On Wed, Oct 04, 2017, Jeremy Child via Callers wrote:
I have a question for anyone who calls or dances Gender Free MWSD (by
Gender Free I mean where no assumptions are made about what role a dancer
will take based on their gender).
For pedantic reasons, I'll note that MWSD doesn't use the term "gender
free", it's called "gay square dancing".
MWSD is unique amongst folk dancing in that dancers
need to know the role
being danced by others in the square (if I'm a "boy" and the call is
"boys
trade", I need to know who the other boy in my line / wave is in order to
do the call).
Callers also need to track gender because there are some gendered calls.
They're not necessarily what you might think. For example, if you're
calling Mainstream, Right & Left Thru is a gendered call.

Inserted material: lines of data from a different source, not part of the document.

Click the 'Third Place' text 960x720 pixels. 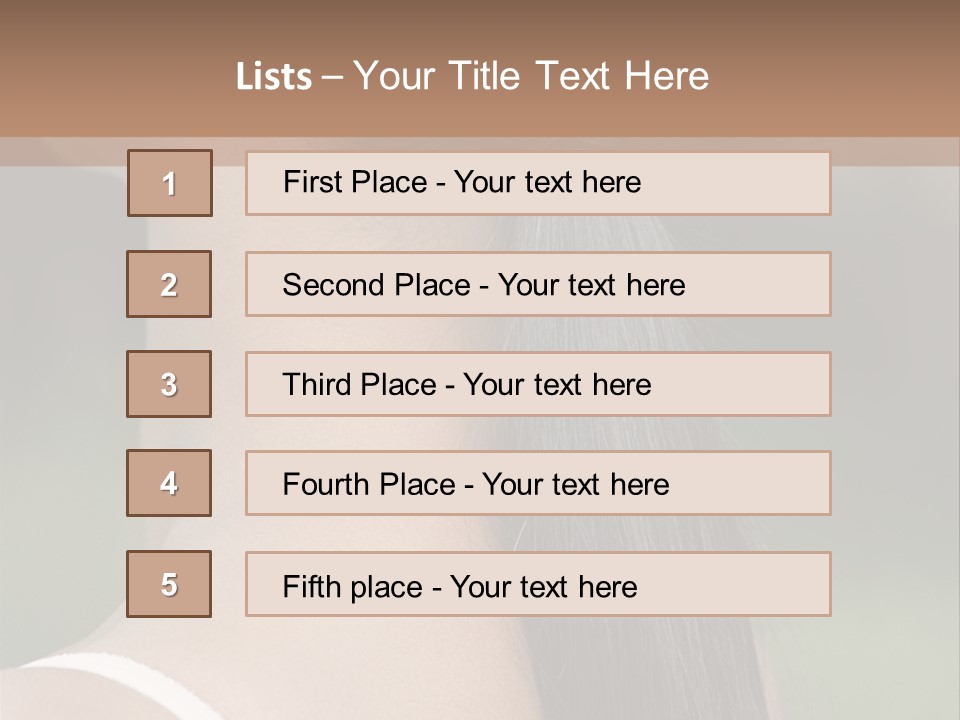click(x=359, y=384)
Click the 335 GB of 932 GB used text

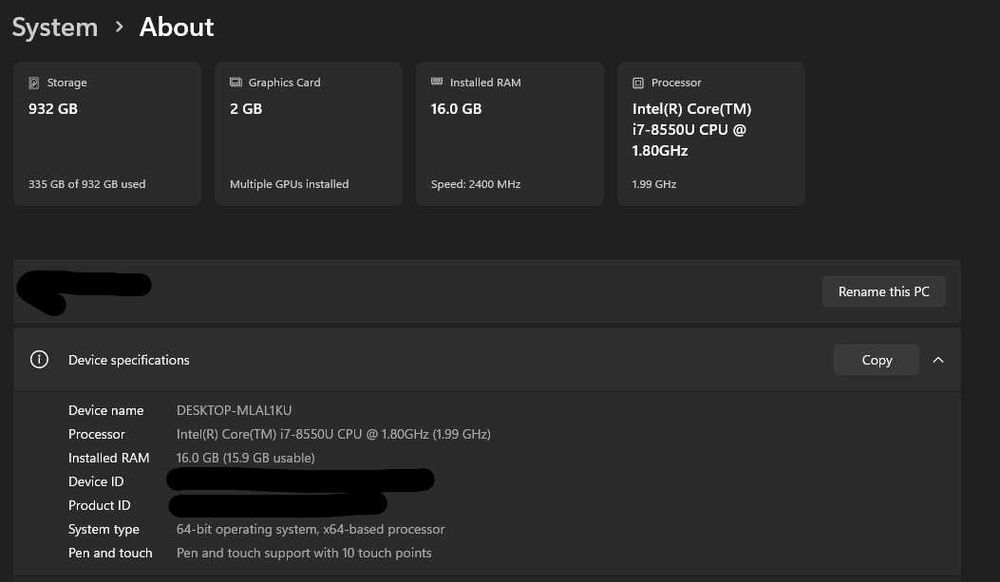[x=87, y=184]
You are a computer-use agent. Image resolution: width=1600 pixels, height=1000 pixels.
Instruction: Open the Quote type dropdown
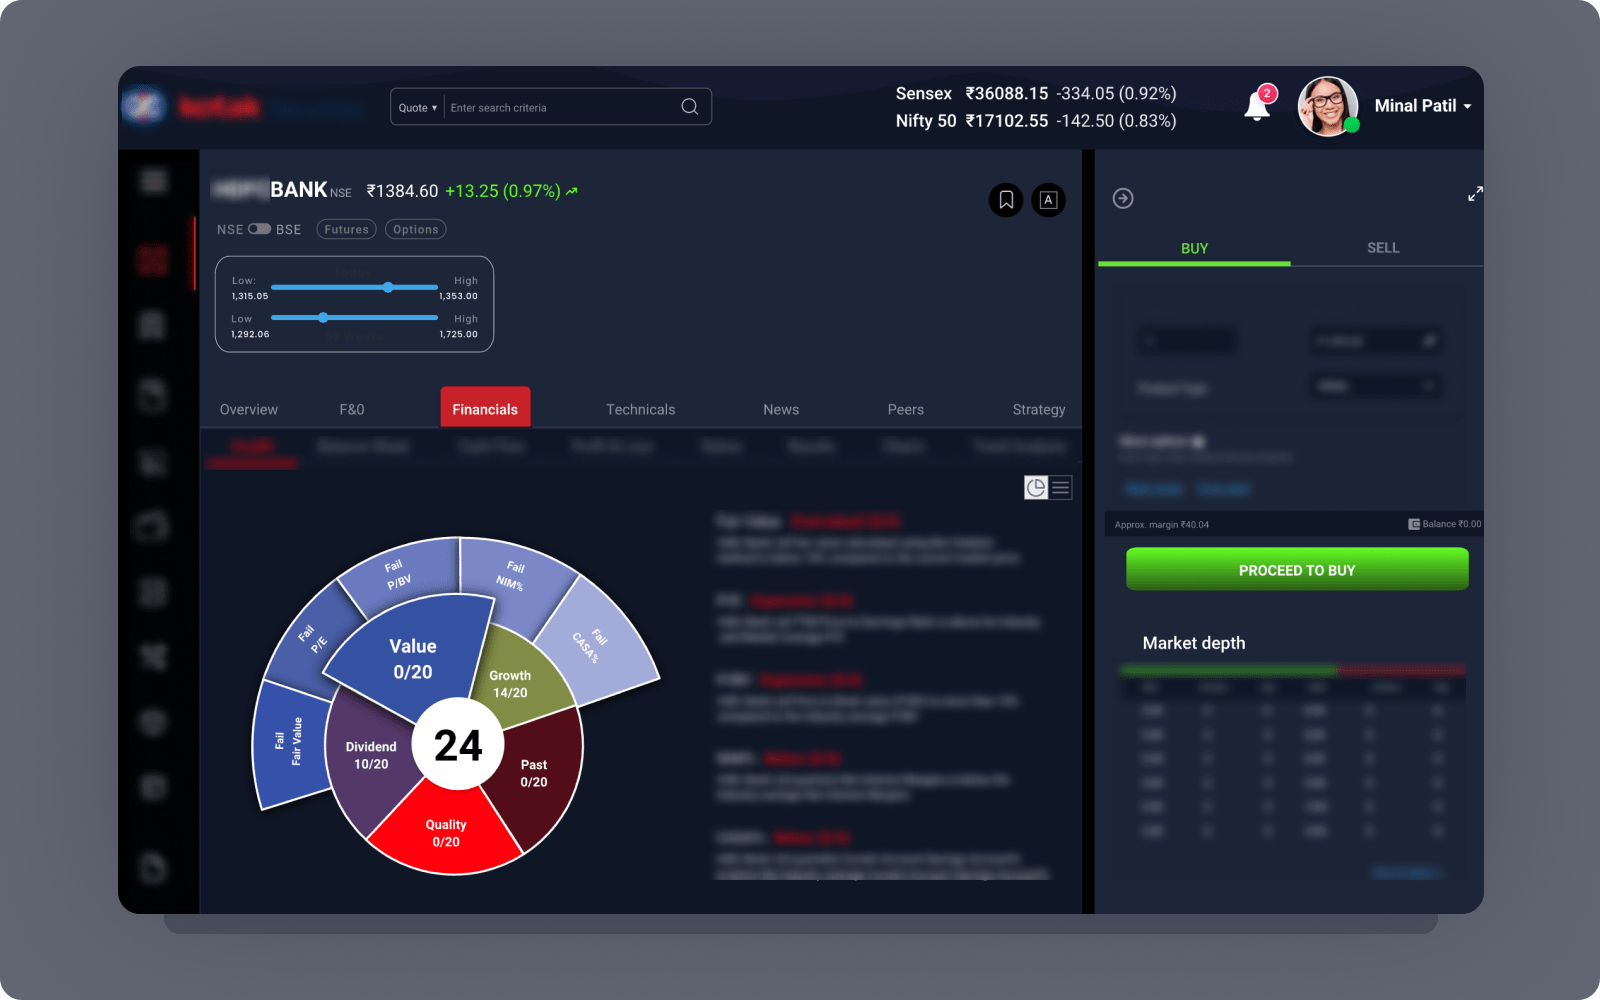pyautogui.click(x=418, y=108)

So to my question: How do the dancers identify which
roles the other people
are dancing? Traditionally this is done with dancers taking the opposite
role to their gender wearing bands, but that is surely inappropriate if the
dance is GF.
Bands are especially useless when you're gender-swapping in a square,
just like contra. (And yes, I often gender-swap in square dancing, as do
a lot of other people, mostly in gay square-dance circles but a few
coming primarily from straight club backgrounds.)
Also, if any MWSD clubs are using truly non-gendered
terms, please let me
know.
As a caller and dancer, I really can't imagine switching to gender-free
terminology in MWSD. Contra works because standardization of vocabulary
matters much less when you teach each dance before starting, and it's
easy to switch between gendered and gender-free dances. MWSD requires a
deep realtime link between muscle memory and the auditory command loop.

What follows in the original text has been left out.